This sounds fantastic. Great job!!


----------



## Zee (Aug 10, 2019)

Batrawi said:


> menawar ya m3allem


i've always wanted to comment about the your avatar xD
Brilliant


----------



## pulse (Aug 10, 2019)

Monkberry said:


> This sounds fantastic. Great job!!


Thanks mate!


----------



## pulse (Aug 10, 2019)

Just got sent a new Oud track by the talented multi instrumentalist and composer Meena Shamaly!!!


----------



## Blakus (Aug 10, 2019)

Well this sounds pretty sweet!


----------



## chillbot (Aug 10, 2019)

Blakus said:


> Well this sounds pretty sweet!


It is a gud ud.

Can't wait to actually use it, but playing around with it sounds fantastic.


----------



## pulse (Aug 10, 2019)

chillbot said:


> It is a gud ud.
> 
> Can't wait to actually use it, but playing around with it sounds fantastic.


Thanks mate! Hope you have fun with it!!!


----------



## pulse (Aug 10, 2019)

Blakus said:


> Well this sounds pretty sweet!


Meena is a talented fellow! 

By the way Blakus I'm a fan! Love your work too!


----------



## Mark Schmieder (Aug 10, 2019)

I forgot all about this great build-up, due to unexpected life events this week, and am surprised it ended up being an Oud (I was expecting a Kemence library).

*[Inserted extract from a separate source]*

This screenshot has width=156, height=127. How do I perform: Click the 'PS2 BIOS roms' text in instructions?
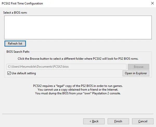click(x=127, y=59)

Thanks for letting us know that it's a Turkish Oud. Those designs are some of the better ones. But it's not accurate to break Ouds down into binary Turkish vs. Arabic. What most people mean by Arabic is Egyptian, and those are mostly considered beginner's models. For a long time, the best luthiers were in Syria, but due to Civil War, some have fled, or have had to temporarily close shop to focus on survival. It's sad. Similarly with Iraq, but in that country, there are additionally some interesting regional variants.

ISW, Sonokinetic, and Eduardo Tarilonte have also all chosen to sample Turkish Ouds. Rast Sound did a Moroccan Oud. I don't think Native Instruments identified what is used in their Discovery Series Middle East library. It will be nice if someone can do a shootout of these libraries.

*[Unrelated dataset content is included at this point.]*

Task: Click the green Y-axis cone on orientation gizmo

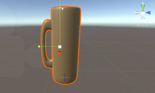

I will unfortunately probably have to miss the intro sale, as my life situation changed suddenly and drastically this week and I have to avoid any expenses other than food for a while. I don't even know the price, or the discount, and am almost afraid to look at the product site to find out.


----------



## Mark Schmieder (Aug 10, 2019)

Meanwhile, for some perspective on the basis of raw statistics alone, the two main top-end dedicated Oud libraries so far are tiny in comparison to this 118 GB beast. ISW's is 2.5 GB, and Sonokinetic's is 9.5 GB.

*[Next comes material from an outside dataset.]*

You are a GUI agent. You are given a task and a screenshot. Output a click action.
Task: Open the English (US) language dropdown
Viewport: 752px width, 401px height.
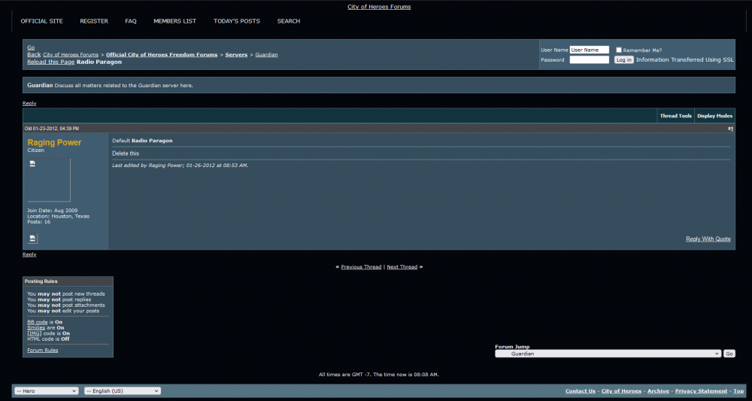(123, 391)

I think a key point of differentiation that might come up, is the handling of scales and tunings. As these also vary quite a bit between regions and traditions, it will be interesting to compare the approach of each library, and also how quarter-tones are dealt with (in the context of keyboard-triggering and how intuitive and quick it can be along with support in the context of glissando/portamento). Or even how friendly they are to wind controller and other alternate MIDI input devices such as the ones from ROLI and other similar approaches.


----------



## axb312 (Aug 10, 2019)

Mark Schmieder said:


> Meanwhile, for some perspective on the basis of raw statistics alone, the two main top-end dedicated Oud libraries so far are tiny in comparison to this 118 GB beast. ISW's is 2.5 GB, and Sonokinetic's is 9.5 GB.
> 
> I think a key point of differentiation that might come up, is the handling of scales and tunings. As these also vary quite a bit between regions and traditions, it will be interesting to compare the approach of each library, and also how quarter-tones are dealt with (in the context of keyboard-triggering and how intuitive and quick it can be along with support in the context of glissando/portamento).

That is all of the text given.